When I found out I was pregnant, I wanted to wait until I made it through my first trimester to tell my employer. Hot flashes, nausea, dizziness, vomiting: I could barely pick my head up from the bathroom floor. At only eight weeks pregnant I was bloated and sick around the clock. Trying to hide this at work was a nightmare! As an occupational therapist in a hospital setting, I remember having to run out of a patient’s room, unsure if I was going to make it to the bathroom in time.

I couldn’t wait to tell my friends and family I was pregnant. Telling my employer, on the other hand, was nerve-wracking. What would she say? What would her reaction be? Would my job be in jeopardy? My actions conflicted with my thoughts. My gut said, I should just tell her and the rest of my coworkers. As I kept this secret, the stress, anxiety and uneasiness surrounding work continued to build.
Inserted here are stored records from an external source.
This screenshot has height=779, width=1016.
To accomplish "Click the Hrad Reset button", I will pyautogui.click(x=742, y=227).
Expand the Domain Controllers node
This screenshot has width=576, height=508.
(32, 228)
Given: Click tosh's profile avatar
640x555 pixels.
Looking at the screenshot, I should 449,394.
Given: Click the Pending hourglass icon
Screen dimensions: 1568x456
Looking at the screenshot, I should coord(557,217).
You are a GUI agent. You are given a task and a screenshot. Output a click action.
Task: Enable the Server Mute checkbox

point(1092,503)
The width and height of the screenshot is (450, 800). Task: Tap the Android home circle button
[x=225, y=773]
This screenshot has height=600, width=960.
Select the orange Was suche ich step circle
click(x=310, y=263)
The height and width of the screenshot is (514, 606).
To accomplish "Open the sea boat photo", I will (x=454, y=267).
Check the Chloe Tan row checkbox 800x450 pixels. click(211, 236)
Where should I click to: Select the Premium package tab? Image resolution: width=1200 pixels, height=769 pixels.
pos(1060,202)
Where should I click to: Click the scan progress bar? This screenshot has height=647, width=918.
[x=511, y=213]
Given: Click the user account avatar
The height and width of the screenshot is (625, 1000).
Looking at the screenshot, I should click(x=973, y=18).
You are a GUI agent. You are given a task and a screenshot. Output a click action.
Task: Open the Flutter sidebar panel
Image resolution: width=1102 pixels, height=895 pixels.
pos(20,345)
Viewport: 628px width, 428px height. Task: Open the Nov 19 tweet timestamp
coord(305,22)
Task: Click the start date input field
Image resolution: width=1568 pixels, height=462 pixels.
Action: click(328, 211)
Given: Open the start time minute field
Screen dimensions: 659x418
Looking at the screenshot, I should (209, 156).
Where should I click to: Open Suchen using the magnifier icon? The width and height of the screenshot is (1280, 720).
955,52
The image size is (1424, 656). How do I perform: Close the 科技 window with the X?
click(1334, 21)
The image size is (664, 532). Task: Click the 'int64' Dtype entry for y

Satya, truth in Sanskrit, is one of the observances, or yamas, in Patanjali’s eight limbs of yoga. So, why is truth one of the observances? It is not to prevent you from lying. Because what is a lie if it doesn’t disturb us? In my experience, a lie is only detrimental to my well being if it causes me to feel subsequent guilt, or fear of being caught, or another stressful emotion. Truth is more than not telling lies. Truth is doing what feels right, going with your gut. Truth is not having thoughts that conflict with your actions. When you are in conflict with the truth, how does that affect how you feel? For me, a myriad of negative thoughts and feelings prevent me from feeling fulfilled and happy in my life, and that is why Satya, truth, is an important observance: to cultivate omnipresent peace, well being and fulfillment in life we must be truthful with ourselves.

After a few days, I revealed that I was pregnant to my manager and coworkers (although my “morning sickness” persisted throughout my entire first trimester!). Ahhh relief. Their reaction didn’t matter (even though in my case it was positive and supportive); I was finally liberated from my own inner conflict and peace and happiness followed. My thoughts became calm, compared to the frenzied storm of thoughts when I was in conflict with truth. I enabled my energy to focus on what was important, taking care of myself, and my baby. This is the experience of Satya.

Check it out in your own experience: How does it make you feel to be in conflict with your own inner truth?